Ever wonder why your kale never tastes quite the same as the one from the Whole Foods salad bar? It’s probably because you weren’t making it with love. Kale is a tough green and requires a little extra TLC. Massaging it softens the leaves making them tastier, and easier to eat and digest. To give them a proper rub down:

  • remove the leaves from the thick middle stem
  • wash and dry the leaves
  • tear leaves into bite size pieces
  • toss the leaves in a bowl with a drizzle of olive oil and salt
  • get your hands in there and go for it. You’ll notice the kale turn from a muted colour to a lively green and that’s your indication that it’s ready (and relaxed). *roughly five minutes

Kale recipes

Kale Chips

  • 1 bunch of kale
  • 1 tbsp olive oil
  • ¼ tsp salt

Directions: Preheat oven to 350°F/180°C.  Remove kale leaves from the middle stem and tear leaves into bite size pieces. Wash and thoroughly dry the leaves.  In a mixing bowl toss the leaves with the olive oil and salt.  Lay the kale out on baking sheets and bake until the chips get crispy, careful not to let them burn (about 10-15 minutes.)
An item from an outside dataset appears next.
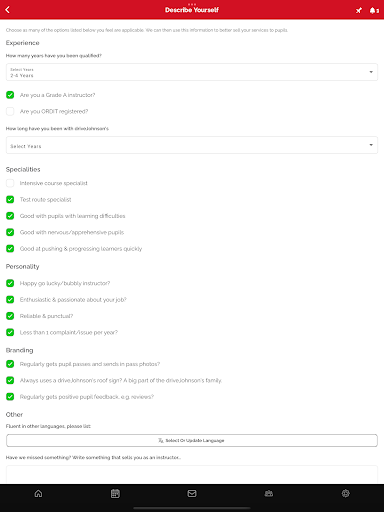Screen dimensions: 384x512
Task: Toggle Test route specialist checkbox
Action: (10, 199)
*Ed. Note: I learned the hard way that although kale chips are very delicious (and nutritious), they don’t make for a great road trip snack as they can become quite stinky in confined spaces.

Mediterranean Kale Salad

  • 1 cup dry quinoa (quinoa is the only whole grain that is a complete protein)
  • 1 bunch of kale
  • 1.5 – 2 cups chopped tomato
  • 1.5 – 2 cups chopped cucumber
  • ½ cup Kalamata olives (about 20)
  • fresh mint, parsley and chopped garlic (to taste)
  • lemon juice (to taste)
  • 3 tbsp olive oil

Directions: Prepare 1 cup of quinoa as directed and toss with the juice of 1/2 a lemon.  Add chopped mint, parsley and garlic to taste creating a tabouli flavor. Chop and massage the kale and add to your quinoa mixture with additional lemon juice and 3tbsp of olive oil. Toss the salad until the leaves are coated. Add the chopped tomato, cucumber and Kalamata olives. Enjoy! Serves 4.

Green Kale Smoothie

  • 2-3 leaves of kale
  • 1 banana
  • 1 cup blueberries
  • 1 cup water or unsweetened almond milk
  • ice (optional)
  • stevia or 1 tsp maple syrup (optional)

Directions: Combine ingredients in a blender and blend well.
*Get creative by sneaking kale into your favourite smoothie recipes. Kale has a strong earthy flavor so just be sure to use a banana to disguise its presence.